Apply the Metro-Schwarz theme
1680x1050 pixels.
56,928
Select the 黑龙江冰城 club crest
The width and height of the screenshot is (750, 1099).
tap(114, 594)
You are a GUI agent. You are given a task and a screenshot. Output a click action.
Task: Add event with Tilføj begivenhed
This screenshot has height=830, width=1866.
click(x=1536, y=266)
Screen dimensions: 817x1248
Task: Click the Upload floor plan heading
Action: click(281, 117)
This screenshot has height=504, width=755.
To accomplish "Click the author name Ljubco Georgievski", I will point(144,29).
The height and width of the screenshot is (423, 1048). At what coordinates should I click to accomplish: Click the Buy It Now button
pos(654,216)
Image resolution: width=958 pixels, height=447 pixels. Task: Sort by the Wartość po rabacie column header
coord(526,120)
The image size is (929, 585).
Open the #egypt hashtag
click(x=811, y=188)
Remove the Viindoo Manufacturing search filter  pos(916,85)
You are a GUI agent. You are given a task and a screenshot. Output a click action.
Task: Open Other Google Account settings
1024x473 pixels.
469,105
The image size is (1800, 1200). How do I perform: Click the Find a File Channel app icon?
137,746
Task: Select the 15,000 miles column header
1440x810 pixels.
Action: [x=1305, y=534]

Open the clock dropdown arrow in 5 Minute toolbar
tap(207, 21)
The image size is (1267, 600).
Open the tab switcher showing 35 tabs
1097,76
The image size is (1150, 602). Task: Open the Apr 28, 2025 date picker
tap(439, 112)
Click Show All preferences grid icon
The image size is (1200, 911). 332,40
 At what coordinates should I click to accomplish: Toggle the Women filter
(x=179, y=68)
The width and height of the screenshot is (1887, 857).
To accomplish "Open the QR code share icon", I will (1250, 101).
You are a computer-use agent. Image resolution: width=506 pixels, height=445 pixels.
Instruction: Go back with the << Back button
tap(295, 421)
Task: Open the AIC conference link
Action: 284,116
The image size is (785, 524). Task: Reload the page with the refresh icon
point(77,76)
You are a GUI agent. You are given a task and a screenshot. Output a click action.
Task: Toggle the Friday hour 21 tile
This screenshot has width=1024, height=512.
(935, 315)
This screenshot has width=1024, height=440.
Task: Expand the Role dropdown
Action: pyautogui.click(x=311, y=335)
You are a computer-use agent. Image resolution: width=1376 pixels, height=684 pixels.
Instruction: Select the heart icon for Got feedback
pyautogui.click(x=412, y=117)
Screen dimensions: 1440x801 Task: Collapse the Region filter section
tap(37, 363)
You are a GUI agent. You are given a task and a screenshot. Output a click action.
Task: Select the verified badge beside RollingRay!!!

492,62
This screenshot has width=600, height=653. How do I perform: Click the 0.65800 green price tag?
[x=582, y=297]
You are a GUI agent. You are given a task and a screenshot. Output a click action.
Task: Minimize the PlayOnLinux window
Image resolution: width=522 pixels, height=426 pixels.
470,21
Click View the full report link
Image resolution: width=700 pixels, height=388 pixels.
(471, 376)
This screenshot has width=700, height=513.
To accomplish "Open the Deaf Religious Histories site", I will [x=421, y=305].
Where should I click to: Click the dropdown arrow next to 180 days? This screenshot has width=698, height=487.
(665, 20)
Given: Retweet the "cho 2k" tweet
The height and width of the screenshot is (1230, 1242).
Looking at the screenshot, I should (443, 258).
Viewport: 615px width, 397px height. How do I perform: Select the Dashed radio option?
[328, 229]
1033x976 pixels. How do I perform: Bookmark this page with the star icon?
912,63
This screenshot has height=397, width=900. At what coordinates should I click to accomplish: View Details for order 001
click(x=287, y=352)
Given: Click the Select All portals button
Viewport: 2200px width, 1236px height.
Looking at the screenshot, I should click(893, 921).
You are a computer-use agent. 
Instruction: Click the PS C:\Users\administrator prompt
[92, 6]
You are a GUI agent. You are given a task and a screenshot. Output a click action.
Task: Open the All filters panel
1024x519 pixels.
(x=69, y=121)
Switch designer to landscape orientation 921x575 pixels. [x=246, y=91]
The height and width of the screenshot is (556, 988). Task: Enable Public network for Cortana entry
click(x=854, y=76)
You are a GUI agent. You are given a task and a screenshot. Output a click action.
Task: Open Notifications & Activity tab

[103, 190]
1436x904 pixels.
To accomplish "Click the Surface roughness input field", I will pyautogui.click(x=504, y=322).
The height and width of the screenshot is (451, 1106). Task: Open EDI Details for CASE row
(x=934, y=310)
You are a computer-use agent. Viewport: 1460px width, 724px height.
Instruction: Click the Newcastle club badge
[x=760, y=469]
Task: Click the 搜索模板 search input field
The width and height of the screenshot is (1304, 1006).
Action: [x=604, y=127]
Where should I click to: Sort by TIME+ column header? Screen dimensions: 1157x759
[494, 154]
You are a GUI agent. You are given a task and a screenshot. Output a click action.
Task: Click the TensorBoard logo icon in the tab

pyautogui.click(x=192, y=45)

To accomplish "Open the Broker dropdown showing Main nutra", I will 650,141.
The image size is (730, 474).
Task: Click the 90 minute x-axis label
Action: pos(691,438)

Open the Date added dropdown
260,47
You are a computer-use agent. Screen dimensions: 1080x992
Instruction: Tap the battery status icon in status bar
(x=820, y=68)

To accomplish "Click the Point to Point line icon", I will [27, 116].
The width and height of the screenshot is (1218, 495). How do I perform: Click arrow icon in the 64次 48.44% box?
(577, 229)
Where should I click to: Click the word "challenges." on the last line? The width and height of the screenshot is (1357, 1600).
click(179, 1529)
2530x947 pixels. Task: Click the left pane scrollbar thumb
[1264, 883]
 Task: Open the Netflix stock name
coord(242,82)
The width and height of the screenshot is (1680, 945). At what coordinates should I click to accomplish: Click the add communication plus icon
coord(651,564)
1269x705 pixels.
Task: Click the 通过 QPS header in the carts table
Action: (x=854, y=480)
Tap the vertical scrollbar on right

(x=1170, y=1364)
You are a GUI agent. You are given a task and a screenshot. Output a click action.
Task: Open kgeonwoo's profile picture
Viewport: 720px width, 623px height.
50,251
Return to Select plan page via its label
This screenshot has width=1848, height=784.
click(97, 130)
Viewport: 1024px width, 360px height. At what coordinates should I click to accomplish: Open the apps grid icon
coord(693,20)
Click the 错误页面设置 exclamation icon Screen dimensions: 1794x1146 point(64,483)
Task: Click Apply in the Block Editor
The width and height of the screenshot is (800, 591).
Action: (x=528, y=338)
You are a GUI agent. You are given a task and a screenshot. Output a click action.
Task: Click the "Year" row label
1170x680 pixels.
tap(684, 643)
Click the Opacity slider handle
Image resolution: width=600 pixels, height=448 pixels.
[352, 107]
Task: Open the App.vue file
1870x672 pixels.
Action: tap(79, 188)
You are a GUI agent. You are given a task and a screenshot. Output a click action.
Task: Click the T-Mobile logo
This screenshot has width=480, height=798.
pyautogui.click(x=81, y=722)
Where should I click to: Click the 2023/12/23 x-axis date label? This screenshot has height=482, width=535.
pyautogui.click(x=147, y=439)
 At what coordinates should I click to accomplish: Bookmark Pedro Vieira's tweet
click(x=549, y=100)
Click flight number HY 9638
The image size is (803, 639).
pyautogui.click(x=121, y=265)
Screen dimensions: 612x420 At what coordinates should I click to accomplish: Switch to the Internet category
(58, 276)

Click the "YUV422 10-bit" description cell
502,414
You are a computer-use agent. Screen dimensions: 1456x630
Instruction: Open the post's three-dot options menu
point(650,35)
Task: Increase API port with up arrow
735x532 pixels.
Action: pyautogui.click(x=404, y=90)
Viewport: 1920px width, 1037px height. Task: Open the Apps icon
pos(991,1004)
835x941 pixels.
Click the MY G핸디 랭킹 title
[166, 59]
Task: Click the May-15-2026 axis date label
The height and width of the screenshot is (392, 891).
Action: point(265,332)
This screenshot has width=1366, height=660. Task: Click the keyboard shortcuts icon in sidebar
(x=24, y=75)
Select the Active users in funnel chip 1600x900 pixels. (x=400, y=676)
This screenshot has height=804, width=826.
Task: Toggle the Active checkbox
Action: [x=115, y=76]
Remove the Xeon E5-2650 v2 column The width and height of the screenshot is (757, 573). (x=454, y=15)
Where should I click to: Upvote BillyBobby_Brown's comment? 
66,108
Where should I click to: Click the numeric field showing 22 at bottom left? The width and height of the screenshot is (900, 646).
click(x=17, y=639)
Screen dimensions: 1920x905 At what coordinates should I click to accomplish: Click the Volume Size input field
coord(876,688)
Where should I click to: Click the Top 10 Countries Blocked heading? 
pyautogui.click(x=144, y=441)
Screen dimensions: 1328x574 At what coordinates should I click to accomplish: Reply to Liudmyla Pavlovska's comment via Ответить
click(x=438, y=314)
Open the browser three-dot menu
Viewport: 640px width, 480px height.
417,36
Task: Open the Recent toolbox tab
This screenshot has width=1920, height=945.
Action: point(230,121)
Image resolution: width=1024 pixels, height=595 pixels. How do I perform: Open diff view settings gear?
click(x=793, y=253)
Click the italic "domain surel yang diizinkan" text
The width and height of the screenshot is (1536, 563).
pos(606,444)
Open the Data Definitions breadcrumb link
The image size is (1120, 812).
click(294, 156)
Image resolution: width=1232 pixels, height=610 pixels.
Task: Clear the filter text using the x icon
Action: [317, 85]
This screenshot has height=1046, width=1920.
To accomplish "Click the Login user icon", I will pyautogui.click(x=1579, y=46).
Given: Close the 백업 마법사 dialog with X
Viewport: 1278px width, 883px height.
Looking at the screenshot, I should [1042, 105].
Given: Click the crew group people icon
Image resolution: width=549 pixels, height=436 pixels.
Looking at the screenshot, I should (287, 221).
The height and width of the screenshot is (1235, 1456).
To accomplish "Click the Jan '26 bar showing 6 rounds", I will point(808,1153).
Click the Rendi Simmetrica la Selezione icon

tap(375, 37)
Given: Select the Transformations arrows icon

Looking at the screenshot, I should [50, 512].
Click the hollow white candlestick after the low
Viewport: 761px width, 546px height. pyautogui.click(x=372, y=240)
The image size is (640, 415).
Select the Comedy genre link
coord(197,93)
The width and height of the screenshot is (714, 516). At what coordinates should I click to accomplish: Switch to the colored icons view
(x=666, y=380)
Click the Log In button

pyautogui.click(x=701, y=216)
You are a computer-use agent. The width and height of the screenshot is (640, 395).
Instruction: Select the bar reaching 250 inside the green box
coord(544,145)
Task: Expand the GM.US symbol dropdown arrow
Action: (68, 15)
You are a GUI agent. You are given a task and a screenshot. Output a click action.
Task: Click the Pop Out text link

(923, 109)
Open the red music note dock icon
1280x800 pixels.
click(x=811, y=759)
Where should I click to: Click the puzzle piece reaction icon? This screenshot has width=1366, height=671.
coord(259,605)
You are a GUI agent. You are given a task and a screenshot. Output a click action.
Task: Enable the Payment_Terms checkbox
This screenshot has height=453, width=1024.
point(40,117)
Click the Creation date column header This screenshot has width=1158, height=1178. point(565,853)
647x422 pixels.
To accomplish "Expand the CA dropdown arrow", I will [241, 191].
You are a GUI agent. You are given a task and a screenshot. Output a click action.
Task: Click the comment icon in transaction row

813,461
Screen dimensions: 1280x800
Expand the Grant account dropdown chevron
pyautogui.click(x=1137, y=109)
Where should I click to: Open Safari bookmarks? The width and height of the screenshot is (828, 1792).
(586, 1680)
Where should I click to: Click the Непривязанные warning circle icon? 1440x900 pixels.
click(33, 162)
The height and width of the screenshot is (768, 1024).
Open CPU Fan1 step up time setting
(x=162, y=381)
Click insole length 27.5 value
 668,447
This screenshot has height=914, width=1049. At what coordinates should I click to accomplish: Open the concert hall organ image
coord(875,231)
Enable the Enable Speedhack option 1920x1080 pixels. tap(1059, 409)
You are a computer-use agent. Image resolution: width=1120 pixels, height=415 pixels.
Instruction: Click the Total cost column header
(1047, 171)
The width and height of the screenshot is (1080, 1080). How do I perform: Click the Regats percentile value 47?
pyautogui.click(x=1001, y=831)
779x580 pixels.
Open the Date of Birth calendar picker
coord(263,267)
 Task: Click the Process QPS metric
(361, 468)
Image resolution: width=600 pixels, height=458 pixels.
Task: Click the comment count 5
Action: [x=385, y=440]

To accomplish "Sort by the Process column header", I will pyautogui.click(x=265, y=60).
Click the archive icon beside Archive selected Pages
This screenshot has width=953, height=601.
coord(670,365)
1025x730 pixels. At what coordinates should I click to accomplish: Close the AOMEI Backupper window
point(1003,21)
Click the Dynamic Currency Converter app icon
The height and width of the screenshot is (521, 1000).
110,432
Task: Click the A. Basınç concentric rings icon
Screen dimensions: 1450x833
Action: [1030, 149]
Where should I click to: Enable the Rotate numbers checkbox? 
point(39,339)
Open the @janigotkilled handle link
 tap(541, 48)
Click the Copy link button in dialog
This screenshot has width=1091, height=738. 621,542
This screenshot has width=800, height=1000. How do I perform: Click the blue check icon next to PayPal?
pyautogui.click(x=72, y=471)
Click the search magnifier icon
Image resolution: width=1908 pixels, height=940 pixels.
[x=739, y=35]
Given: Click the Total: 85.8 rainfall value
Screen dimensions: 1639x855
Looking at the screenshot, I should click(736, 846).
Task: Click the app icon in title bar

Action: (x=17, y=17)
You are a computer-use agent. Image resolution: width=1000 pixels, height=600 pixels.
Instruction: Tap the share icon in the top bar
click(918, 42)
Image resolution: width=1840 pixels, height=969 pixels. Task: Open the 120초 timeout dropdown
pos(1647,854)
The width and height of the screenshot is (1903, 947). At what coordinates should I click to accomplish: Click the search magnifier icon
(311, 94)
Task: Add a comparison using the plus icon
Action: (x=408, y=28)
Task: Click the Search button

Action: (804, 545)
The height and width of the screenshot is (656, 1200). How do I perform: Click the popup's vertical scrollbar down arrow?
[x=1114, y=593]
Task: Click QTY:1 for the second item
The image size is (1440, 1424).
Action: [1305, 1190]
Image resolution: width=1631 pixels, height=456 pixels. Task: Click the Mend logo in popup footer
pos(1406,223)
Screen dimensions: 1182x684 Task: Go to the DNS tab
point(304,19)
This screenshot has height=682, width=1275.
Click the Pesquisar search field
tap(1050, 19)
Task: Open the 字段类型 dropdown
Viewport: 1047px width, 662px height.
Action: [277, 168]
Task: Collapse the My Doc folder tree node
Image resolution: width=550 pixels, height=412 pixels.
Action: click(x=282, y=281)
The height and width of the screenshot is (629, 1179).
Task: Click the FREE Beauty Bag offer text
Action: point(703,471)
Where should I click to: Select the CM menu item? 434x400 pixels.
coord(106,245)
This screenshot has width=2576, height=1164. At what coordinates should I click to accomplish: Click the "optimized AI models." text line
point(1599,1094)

- - -

*ACTIVITY*
Every line holding the word "Remove" should be copied out of the material.

*SOLUTION TO THIS TASK*
Remove the Viindoo Manufacturing search filter  pos(916,85)
Remove the Xeon E5-2650 v2 column The width and height of the screenshot is (757, 573). (x=454, y=15)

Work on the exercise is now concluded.